Requirements:
Rewrite the rows from the line containing "The width and height of the screenshot is (1670, 1760)." up to and including the line containing "pyautogui.click(x=260, y=132)", replacing "computer-use agent" with "GUI agent" and leaving everything else unchanged. Omit the pictures from your answer.

Given entries:
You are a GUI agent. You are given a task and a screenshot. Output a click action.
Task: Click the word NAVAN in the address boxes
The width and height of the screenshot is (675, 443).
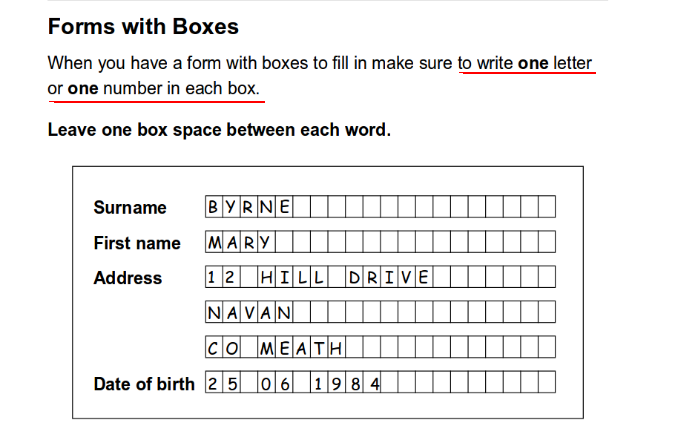click(x=249, y=313)
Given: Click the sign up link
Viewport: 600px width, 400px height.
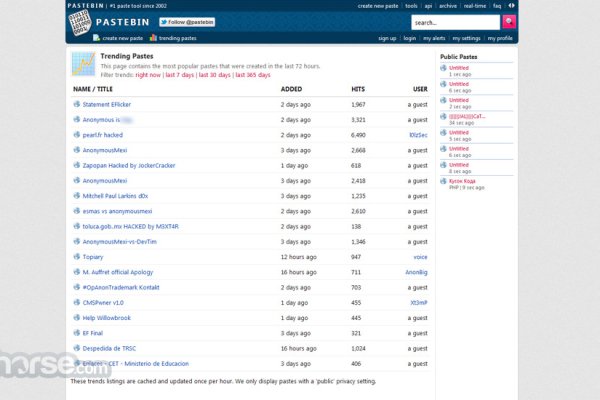Looking at the screenshot, I should point(387,38).
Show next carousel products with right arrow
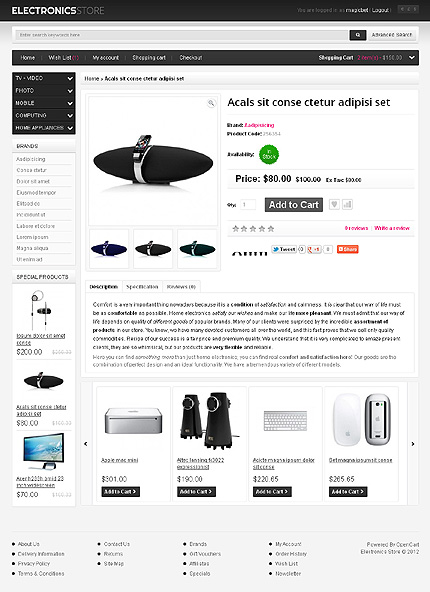430x592 pixels. point(413,444)
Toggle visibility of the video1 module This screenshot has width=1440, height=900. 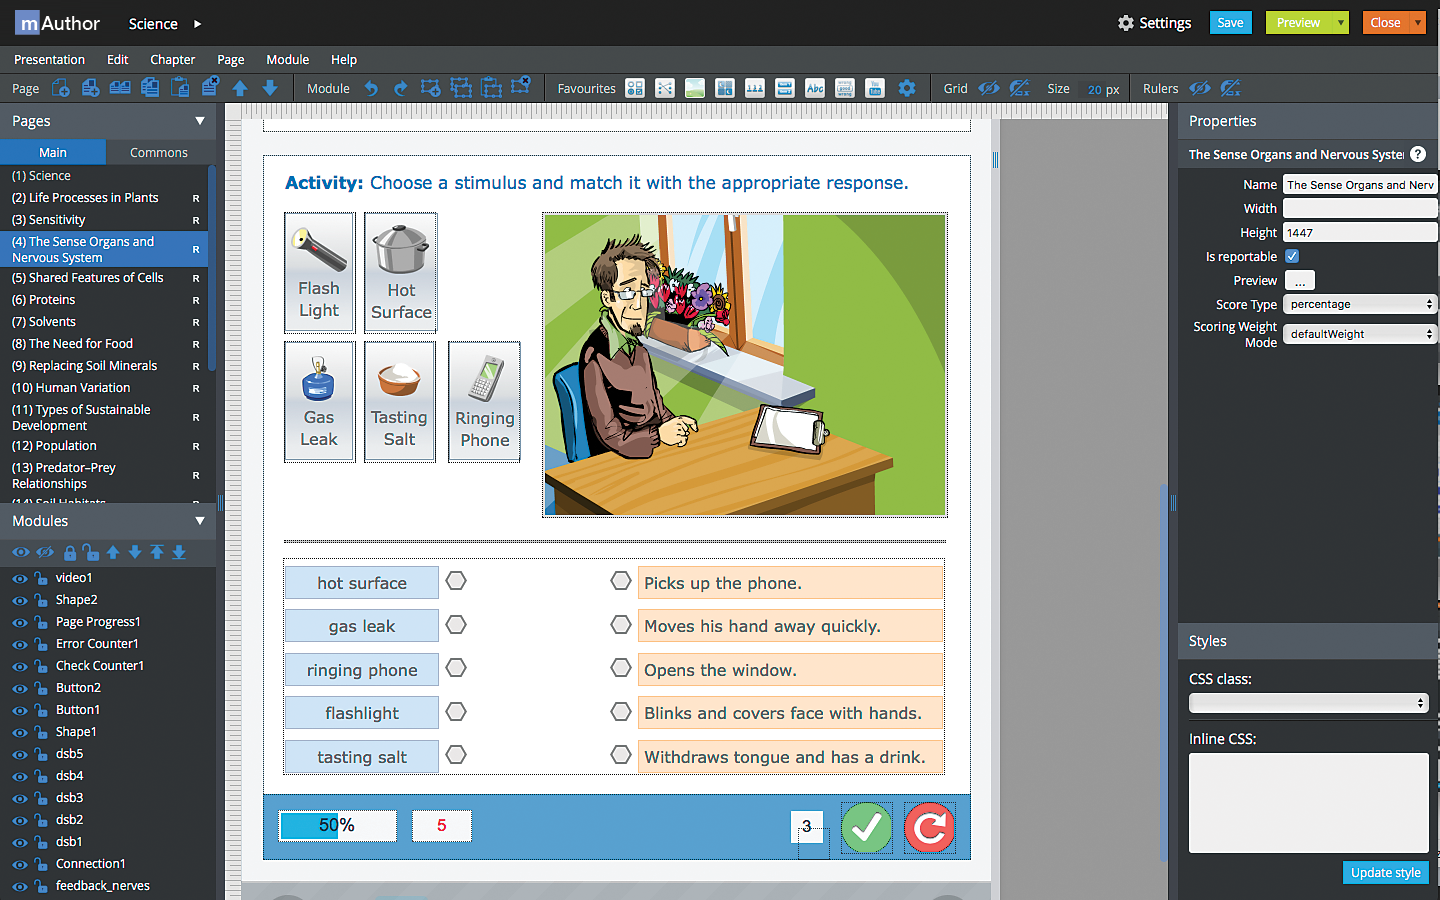[20, 577]
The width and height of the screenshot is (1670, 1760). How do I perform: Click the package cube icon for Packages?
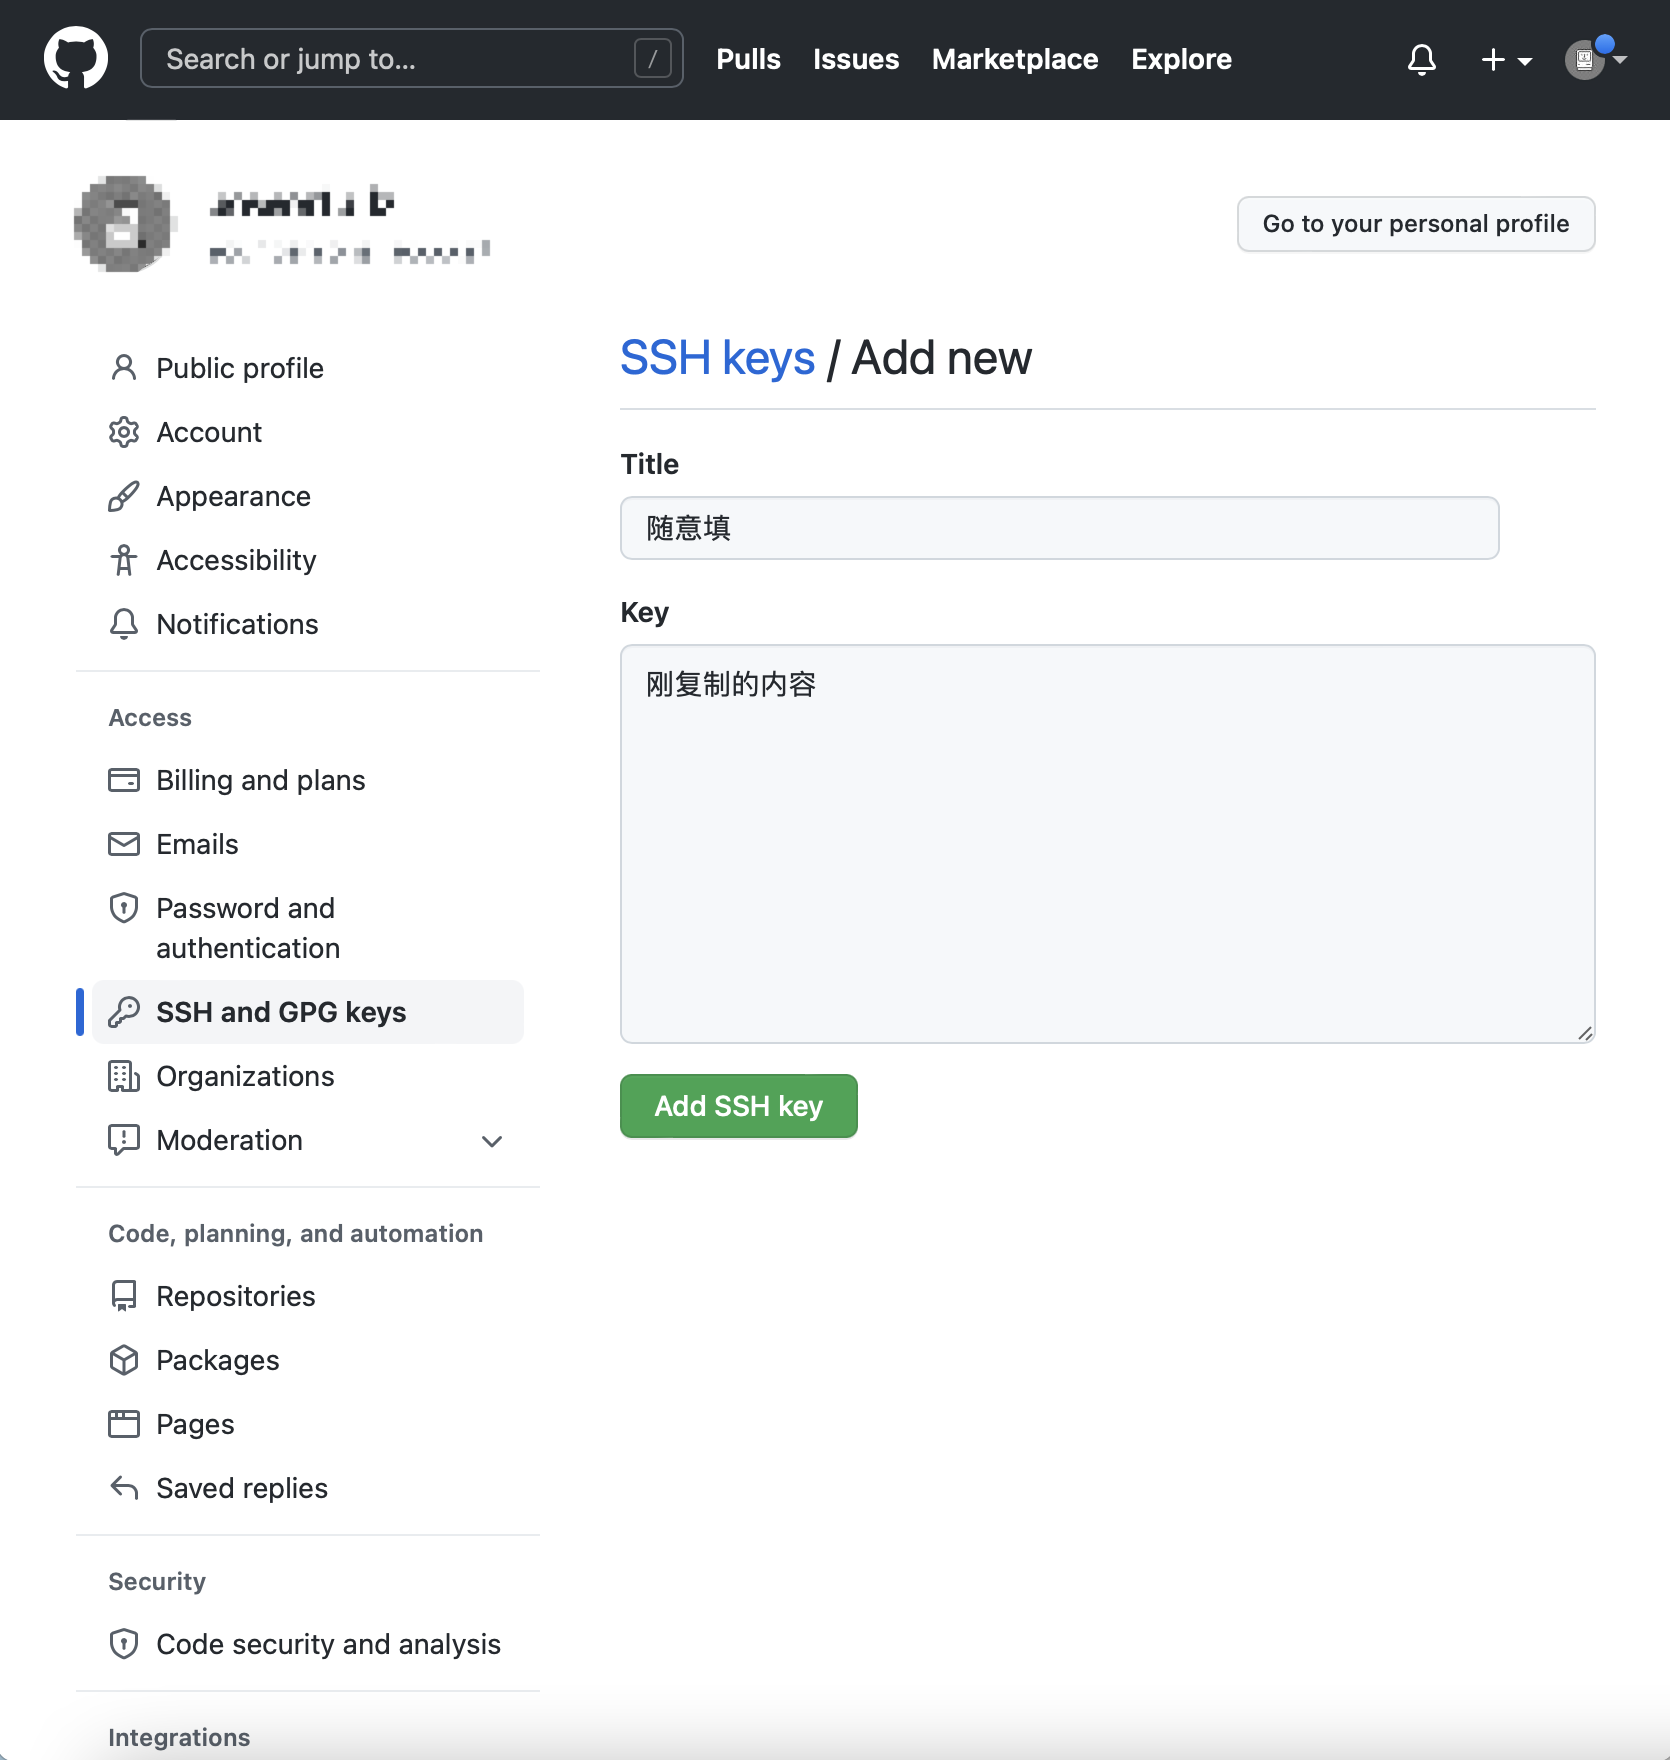click(x=124, y=1360)
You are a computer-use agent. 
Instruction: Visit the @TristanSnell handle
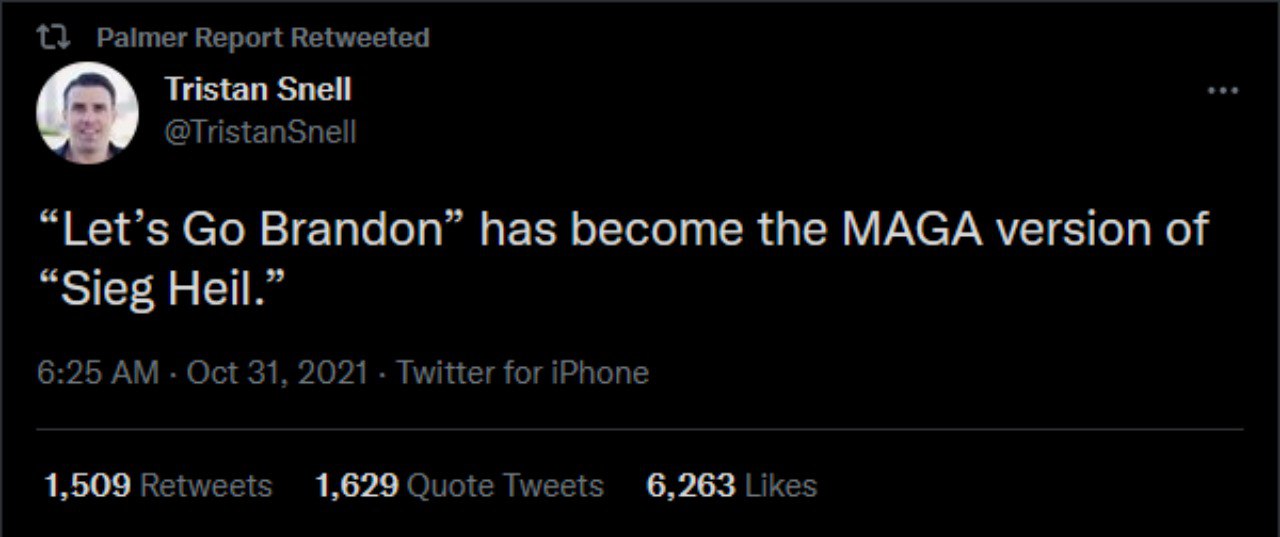pyautogui.click(x=260, y=132)
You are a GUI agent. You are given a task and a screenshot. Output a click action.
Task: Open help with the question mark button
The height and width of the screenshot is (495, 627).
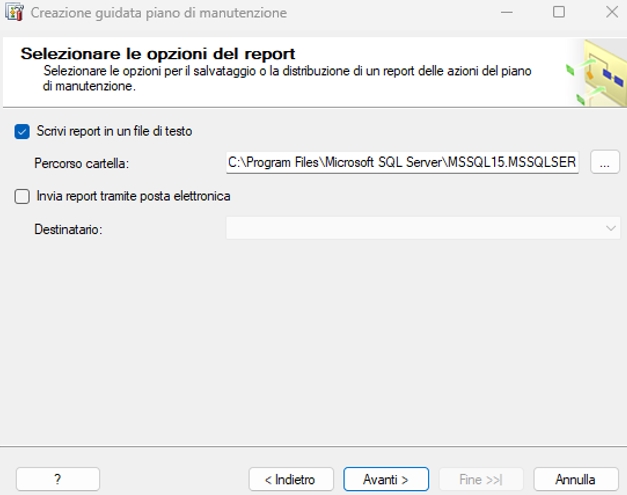tap(58, 479)
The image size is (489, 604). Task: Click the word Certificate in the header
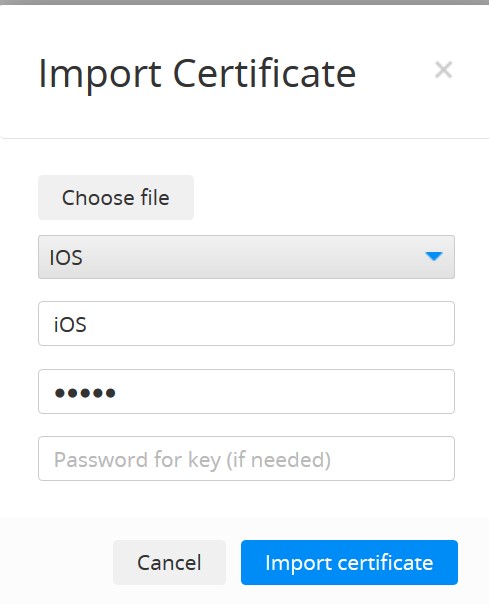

Complete response:
The width and height of the screenshot is (1670, 1760). How do I perform: Click the package cube icon for Packages?
click(x=124, y=1360)
You are a GUI agent. 
Instruction: Visit the @TristanSnell handle
pyautogui.click(x=260, y=132)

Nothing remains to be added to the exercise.